Monday, September 30, 2013

AllTrials response to EMA consultation on access to clinical trial data


27th September 2013

It’s important that the European Medicines Agency hears from lots of different voices in support of their good proposals on sharing clinical trial data. So please send them something, even something short. Below is the summary of our response. Please feel free to borrow from this for your response. Remember that the deadline for responses is this Monday 30th September 2013Read the EMA’s policy paper and how to respond to it here.

The AllTrials campaign is an initiative of Bad Science, BMJ, Centre for Evidence-based Medicine, Cochrane Collaboration, James Lind Initiative, PLOS and Sense About Science and is being led in the US by Dartmouth’s Geisel School of Medicine and the Dartmouth Institute for Health Policy & Clinical Practice. It was launched in January 2013 to call for all clinical trials to be registered and results reported.

Clinical trials are investigations designed to assess the effects – wanted and unwanted – of healthcare interventions in people. The Declaration of Helsinki, which is the World Medical Association’s statement of principles for medical research involving people, states that every investigator running a clinical trial should register it and report its results. Millions of volunteers have participated in clinical trials to help find out more about the effects of treatments on disease, yet that important ethical principle about reporting has been widely ignored. Information on what was done and what was found in these trials could be lost forever to doctors and researchers, leading to bad treatment decisions, missed opportunities for good medicine, and trials being repeated.

This is what led to the AllTrials campaign, which is now supported by 57,700 people and over 400 organisations worldwide, including research funders, regulatory bodies, consumer organisations, medical Royal Colleges, professional and learned societies, journals, pharmaceutical company GSK and more than 200 patient groups.

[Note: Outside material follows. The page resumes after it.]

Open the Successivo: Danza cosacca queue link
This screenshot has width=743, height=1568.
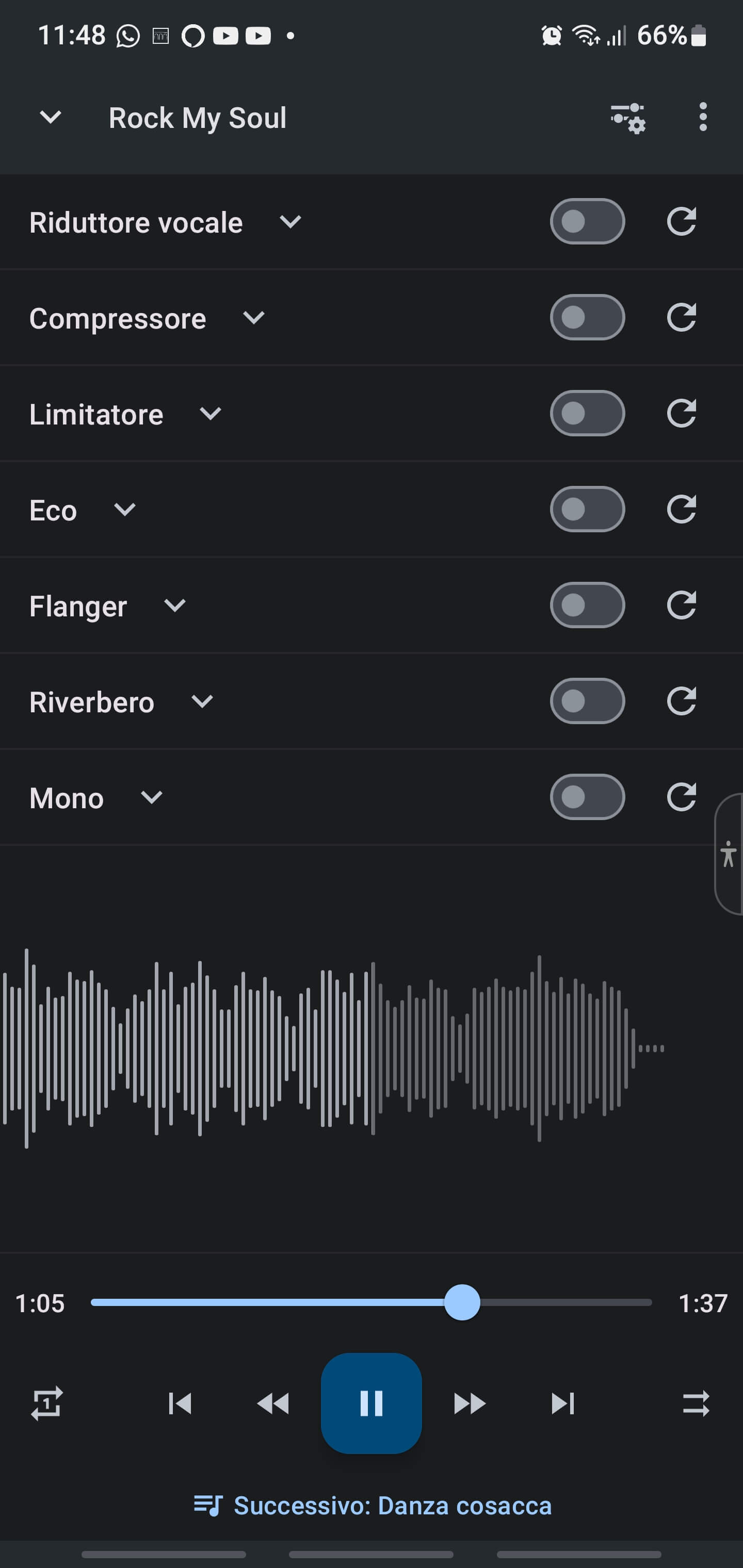(373, 1505)

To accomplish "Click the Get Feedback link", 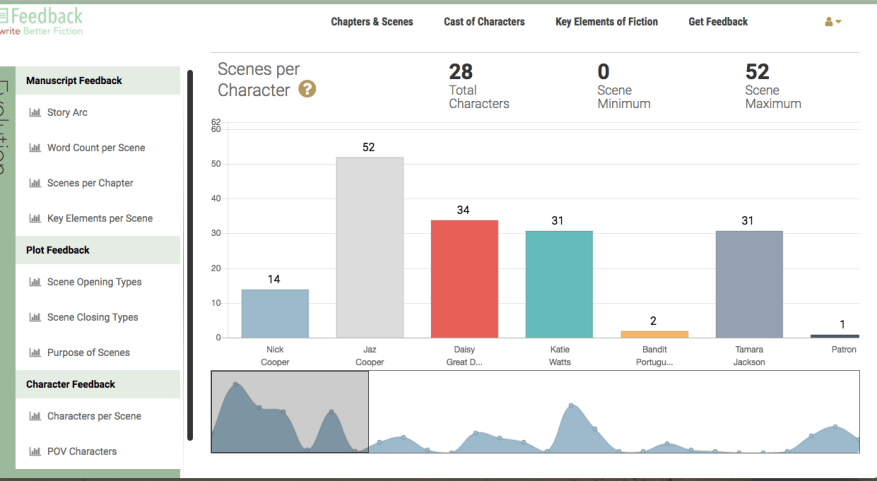I will (x=718, y=22).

We support the European Medicines Agency’s aim to ensure full access to clinical trial information the Agency holds. We believe that if data is submitted to support a marketing authorisation for a medical product in Europe then this data should be available for scrutiny by researchers. We agree that the EMA has a role to play in the dissemination of this data.

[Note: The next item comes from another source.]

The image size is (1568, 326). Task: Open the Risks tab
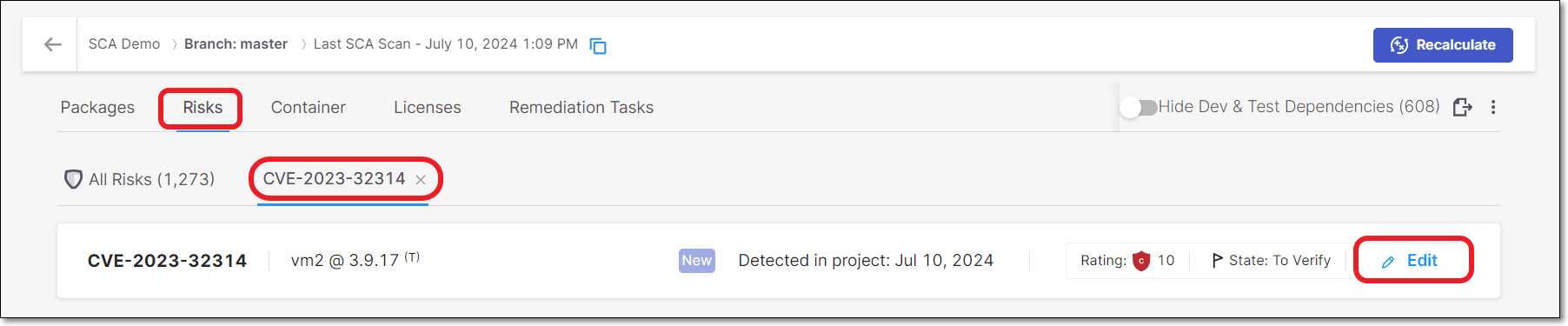203,108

We welcome the EMA’s proposal to proactively publish clinical study reports from clinical trials submitted in support of a marketing authorisation application. Clinical study reports contain a large amount of detailed information about the methods, analysis, results and conclusions of a clinical trial, information which is needed to make and to scrutinise decisions about medicines and to assess published summary findings. This information should be publicly available. Individual patient data in a report can be redacted and should be available on request to researchers with a commitment that no reasonable request will be refused.

We support the EMA’s policy that in general the data included in clinical trial study reports should not be considered commercially confidential once a marketing authorisation has been granted or the decision making process on an application for marketing authorisation is complete.

There is no good reason to delay full reporting of clinical trial results. It will have huge benefits for patients, health workers, doctors, pharmacists, regulators and researchers. It will benefit treatment decisions now and research into future options. We urge the EMA to implement its new policy as soon as possible.